Il est alors également possible d’identifier et de tester l’impact de mesures palliatives, ou correctives, comme :

• des purges sur certains tronçons ;

• des changements de conduites sur certains tronçons ;

• des manœuvres de vannes ;

• des maillages.

L’efficacité de ces différentes mesures peut être quantifiée en modélisant leur impact sur le temps de séjour à risque CVM dans le réseau de distribution. Le module CVM de Piccolo est donc à la fois un outil de diagnostic et un outil prospectif à visée de testeur de programme d’action.

À titre d’exemple, les figures 1 et 2 représentent deux cartes réalisées sur un réseau de distribution de 1 150 km de linéaire de conduites dont presque 1 000 km sont en PVC. La figure 1 fournit la cartographie des tronçons de conduite en PVC d’avant 1980, et la figure 2 donne les résultats des simulations caractérisant les temps de séjour dans les tronçons à risque. On notera, comme indiqué ci-avant, que les temps de séjour à risque CVM peuvent être élevés y compris dans des conduites qui ne sont pas en PVC d’avant 1980, ou à l’inverse faibles dans des tronçons en PVC anciens. Cela confirme la nécessité d’ausculter l’ensemble du réseau de distribution, du fait du déplacement des eaux potentiellement contaminées.

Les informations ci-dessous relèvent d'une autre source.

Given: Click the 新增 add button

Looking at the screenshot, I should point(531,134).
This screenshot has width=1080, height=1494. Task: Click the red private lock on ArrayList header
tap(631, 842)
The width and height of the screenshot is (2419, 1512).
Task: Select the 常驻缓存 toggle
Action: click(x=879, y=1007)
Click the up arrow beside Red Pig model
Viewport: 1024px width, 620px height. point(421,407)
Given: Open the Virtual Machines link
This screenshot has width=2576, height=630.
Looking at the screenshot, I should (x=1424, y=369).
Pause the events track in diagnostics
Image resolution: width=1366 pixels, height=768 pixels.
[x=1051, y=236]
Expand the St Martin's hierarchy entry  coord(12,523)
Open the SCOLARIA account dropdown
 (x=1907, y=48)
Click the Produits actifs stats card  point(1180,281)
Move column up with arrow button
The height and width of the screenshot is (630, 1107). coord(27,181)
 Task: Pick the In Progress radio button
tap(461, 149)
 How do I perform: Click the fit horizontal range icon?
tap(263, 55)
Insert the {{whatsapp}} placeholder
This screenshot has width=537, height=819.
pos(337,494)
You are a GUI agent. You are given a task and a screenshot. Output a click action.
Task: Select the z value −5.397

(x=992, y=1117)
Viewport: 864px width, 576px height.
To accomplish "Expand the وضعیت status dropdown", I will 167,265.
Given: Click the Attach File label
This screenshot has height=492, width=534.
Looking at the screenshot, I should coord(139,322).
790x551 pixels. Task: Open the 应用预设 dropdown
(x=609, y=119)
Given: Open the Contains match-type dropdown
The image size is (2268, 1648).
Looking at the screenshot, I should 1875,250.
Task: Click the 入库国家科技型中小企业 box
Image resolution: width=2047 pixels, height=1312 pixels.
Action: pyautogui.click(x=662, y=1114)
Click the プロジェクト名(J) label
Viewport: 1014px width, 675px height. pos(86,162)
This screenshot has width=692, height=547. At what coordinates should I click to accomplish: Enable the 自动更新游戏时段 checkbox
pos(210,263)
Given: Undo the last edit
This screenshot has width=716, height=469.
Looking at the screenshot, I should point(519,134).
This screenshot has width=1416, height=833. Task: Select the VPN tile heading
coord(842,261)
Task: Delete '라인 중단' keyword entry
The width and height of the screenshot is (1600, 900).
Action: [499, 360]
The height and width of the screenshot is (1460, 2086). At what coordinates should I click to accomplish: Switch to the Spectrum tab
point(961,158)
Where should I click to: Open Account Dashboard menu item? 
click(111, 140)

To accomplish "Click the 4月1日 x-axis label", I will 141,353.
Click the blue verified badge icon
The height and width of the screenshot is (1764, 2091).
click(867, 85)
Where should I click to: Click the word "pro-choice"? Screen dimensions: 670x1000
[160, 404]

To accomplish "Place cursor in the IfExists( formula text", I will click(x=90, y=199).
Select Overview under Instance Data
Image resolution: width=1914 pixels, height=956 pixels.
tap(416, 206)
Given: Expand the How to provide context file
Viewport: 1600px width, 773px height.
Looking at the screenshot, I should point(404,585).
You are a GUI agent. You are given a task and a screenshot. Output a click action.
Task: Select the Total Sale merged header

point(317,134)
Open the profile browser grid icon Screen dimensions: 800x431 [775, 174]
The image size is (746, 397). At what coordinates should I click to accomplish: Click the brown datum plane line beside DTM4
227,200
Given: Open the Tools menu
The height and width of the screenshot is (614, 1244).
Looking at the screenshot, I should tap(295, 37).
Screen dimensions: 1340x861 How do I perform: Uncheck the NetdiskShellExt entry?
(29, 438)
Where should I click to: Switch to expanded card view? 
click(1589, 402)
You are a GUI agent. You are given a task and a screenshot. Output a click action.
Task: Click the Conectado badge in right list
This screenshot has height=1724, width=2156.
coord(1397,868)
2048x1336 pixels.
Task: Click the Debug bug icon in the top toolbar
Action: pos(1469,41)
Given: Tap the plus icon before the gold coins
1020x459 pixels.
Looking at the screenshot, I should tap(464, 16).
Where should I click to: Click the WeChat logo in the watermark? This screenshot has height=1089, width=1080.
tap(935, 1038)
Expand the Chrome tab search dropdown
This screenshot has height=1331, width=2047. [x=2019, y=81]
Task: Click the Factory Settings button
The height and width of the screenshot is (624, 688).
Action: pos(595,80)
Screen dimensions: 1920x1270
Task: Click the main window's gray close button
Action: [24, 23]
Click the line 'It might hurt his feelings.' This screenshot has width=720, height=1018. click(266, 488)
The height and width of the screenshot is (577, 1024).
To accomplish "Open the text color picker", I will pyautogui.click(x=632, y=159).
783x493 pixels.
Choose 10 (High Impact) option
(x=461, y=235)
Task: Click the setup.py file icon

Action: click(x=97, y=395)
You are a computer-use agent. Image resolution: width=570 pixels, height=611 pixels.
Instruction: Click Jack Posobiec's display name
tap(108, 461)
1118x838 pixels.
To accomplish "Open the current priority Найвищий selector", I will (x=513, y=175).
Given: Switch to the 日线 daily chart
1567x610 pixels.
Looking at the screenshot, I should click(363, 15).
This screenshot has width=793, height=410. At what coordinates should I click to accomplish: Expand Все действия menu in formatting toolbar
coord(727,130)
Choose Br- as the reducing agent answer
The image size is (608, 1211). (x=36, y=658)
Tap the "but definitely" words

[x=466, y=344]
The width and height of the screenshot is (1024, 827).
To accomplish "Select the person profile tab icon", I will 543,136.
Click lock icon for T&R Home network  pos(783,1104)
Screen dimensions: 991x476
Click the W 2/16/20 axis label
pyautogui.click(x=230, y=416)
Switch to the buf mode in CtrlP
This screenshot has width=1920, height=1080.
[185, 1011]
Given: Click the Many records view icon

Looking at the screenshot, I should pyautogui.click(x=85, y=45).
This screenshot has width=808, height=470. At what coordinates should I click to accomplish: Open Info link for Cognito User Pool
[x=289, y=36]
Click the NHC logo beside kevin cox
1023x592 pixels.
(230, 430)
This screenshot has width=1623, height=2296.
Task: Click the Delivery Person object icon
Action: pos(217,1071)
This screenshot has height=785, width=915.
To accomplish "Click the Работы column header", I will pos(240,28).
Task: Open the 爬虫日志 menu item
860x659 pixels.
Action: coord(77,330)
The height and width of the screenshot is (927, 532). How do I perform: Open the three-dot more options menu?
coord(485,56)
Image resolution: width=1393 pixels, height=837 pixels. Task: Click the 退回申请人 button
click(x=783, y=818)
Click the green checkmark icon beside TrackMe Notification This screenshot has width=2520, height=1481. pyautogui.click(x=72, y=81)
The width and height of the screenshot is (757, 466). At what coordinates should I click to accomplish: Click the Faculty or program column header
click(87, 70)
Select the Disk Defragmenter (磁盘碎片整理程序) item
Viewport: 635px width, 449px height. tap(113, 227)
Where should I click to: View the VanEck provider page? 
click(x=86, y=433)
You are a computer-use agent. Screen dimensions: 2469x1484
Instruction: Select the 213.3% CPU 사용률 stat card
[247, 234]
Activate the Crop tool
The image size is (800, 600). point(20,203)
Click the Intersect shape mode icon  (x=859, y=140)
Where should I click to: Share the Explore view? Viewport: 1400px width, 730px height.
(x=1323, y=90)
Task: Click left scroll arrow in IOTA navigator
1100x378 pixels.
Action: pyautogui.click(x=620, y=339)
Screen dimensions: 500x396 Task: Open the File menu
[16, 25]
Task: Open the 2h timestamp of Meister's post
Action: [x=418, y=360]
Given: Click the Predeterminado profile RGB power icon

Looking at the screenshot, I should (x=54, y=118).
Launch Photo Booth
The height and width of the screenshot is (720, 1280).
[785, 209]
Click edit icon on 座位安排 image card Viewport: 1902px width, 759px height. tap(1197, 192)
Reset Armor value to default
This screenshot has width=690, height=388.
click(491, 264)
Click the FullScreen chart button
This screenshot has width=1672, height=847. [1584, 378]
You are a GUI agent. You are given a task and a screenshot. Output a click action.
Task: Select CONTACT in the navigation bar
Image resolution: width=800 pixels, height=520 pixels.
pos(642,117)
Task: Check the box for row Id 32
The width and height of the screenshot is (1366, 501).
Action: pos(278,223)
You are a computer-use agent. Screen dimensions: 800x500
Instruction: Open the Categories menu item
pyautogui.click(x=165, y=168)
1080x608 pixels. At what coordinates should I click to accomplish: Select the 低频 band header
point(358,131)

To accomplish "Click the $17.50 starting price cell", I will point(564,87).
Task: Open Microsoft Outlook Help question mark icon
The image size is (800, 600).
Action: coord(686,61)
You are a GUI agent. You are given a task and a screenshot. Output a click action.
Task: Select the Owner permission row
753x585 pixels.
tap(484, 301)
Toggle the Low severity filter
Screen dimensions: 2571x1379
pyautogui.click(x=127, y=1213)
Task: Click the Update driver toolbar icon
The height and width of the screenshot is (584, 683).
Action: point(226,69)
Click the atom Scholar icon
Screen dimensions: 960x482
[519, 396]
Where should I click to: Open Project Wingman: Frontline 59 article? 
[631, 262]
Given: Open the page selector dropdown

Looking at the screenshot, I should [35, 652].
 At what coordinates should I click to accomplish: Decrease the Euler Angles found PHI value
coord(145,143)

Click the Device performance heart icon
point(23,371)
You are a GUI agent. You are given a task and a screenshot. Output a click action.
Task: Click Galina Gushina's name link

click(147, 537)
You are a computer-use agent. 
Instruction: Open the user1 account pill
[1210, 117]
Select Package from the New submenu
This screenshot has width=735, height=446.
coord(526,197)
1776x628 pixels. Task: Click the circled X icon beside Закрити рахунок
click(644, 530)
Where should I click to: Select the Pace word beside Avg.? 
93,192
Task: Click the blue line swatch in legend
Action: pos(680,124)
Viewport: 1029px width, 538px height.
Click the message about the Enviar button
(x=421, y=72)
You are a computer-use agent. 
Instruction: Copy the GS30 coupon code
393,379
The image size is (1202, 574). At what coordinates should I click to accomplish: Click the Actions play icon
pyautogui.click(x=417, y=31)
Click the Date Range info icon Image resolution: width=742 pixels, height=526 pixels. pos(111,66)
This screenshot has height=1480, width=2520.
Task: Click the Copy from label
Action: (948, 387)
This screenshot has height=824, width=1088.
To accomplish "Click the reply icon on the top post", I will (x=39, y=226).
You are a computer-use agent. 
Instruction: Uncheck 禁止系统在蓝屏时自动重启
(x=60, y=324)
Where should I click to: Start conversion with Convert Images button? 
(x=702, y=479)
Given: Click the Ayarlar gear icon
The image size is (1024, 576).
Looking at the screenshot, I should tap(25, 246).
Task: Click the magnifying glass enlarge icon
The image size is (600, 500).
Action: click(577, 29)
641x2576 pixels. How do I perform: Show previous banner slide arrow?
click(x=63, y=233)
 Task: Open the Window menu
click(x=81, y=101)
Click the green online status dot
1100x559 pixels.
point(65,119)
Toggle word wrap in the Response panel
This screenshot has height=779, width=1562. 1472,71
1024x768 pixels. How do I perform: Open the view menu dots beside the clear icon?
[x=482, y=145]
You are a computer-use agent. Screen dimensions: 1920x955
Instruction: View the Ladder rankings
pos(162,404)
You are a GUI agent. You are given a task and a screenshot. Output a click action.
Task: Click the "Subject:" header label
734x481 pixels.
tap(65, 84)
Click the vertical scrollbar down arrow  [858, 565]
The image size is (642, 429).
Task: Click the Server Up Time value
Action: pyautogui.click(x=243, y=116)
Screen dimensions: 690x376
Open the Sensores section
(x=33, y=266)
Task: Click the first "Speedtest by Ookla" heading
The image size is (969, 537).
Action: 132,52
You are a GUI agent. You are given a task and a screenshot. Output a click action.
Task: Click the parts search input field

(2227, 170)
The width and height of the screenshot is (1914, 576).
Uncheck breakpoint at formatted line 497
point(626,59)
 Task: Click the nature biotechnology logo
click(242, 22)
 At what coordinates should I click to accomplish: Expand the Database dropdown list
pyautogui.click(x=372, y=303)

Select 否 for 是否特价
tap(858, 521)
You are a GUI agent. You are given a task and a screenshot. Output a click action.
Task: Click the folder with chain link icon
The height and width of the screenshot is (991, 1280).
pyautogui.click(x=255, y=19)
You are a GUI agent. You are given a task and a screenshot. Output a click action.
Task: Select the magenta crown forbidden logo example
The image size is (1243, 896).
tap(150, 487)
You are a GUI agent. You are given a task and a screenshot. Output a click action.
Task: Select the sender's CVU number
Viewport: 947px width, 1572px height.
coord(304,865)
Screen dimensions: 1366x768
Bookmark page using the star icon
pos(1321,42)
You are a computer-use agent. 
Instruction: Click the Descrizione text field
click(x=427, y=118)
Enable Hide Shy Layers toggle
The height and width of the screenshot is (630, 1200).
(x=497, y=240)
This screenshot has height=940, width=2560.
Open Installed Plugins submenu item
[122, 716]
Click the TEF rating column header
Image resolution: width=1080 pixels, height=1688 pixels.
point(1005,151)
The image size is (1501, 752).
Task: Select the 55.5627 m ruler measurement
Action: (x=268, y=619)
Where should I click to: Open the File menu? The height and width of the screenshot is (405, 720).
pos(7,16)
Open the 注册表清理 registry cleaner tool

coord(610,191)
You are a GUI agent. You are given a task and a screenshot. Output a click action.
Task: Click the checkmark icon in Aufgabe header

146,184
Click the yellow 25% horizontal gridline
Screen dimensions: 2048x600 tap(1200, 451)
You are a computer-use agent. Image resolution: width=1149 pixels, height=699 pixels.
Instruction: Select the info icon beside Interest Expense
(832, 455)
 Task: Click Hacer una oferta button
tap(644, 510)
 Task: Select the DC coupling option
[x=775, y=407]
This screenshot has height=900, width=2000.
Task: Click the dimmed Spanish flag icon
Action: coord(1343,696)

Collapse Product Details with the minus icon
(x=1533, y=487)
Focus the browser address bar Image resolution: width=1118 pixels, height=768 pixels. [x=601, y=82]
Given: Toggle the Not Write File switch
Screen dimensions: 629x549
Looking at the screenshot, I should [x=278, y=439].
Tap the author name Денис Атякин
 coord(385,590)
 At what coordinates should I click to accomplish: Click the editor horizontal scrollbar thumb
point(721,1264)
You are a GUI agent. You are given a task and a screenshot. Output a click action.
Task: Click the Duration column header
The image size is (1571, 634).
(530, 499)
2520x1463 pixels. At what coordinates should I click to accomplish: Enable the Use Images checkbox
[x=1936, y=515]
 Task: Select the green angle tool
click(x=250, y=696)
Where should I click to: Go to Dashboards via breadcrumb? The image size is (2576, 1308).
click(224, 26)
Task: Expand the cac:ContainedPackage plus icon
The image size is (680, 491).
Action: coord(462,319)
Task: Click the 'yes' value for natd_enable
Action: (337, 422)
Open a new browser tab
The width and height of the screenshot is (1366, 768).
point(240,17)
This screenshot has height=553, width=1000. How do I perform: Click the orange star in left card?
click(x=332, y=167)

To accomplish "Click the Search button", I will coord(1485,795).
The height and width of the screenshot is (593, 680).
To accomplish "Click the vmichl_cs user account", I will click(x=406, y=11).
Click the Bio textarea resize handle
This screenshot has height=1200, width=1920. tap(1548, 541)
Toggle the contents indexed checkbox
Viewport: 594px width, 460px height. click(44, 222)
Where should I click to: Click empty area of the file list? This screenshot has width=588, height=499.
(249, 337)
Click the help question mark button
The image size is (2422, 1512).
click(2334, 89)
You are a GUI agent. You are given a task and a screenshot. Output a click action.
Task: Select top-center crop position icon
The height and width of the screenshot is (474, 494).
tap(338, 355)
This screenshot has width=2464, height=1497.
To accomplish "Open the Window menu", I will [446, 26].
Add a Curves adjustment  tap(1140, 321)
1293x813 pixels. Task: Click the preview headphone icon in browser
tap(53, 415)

SAFEGE a également procédé au développement d’un indice de risque CVM, baptisé IRCVM, qui permet pour chaque section de canalisation en PVC posée avant 1980 de comparer les résultats des simulations avant/après remplacement (à diamètre identique). L’IRCVM se calcule comme suit :

Somme du volume journalier consommé dans une zone à risque après remplacement
IRCVM = 1 −
Somme du volume total journalier consommé dans une zone à risque avant remplacement

L’IRCVM est donc compris entre 0 % et 100 %, le tronçon dont le remplacement aura le plus d’impact positif étant représenté par l’indice maximal. Le résultat de cette analyse est un fichier attribuant pour chaque section un indice IRCVM permettant de hiérarchiser un programme de renouvellement en notant chaque section par rapport aux autres.

Conclusion

Le risque CVM est un risque émergent, désormais clairement identifié et faisant l’objet d’une instruction visant à le réduire. Dans un tel contexte, l’outil développé par SAFEGE offre un double avantage. Il sert d’aide au diagnostic (utile notamment pour choisir les sites de mesures des teneurs en CVM) et permet de tester et hiérarchiser différents moyens d’actions pour réduire ce risque.

Références bibliographiques

• AFSSA, 2005 – Fiche 7 – AFSSA 23498-23499. Évaluation des risques sanitaires liés au dépassement de la limite de qualité du chlorure de vinyle dans les eaux destinées à la consommation humaine, pp. 86-94.

• DGS, 2012. Instruction n° DGS/EA4/2012/366 du 4 octobre 2012. BO Santé – Protection sociale – Solidarité n° 2012/11 du 15 décembre 2012, page 432-446.

• INERIS, 2009. Chlorure de vinyle n° CAS 75-01-4, 15 pages.

• Laflorgue, M., 2013. Chlorure de Vinyle Monomère – État des lieux et préconisations. Rapport SAFEGE MIG_13_004, 46 pages.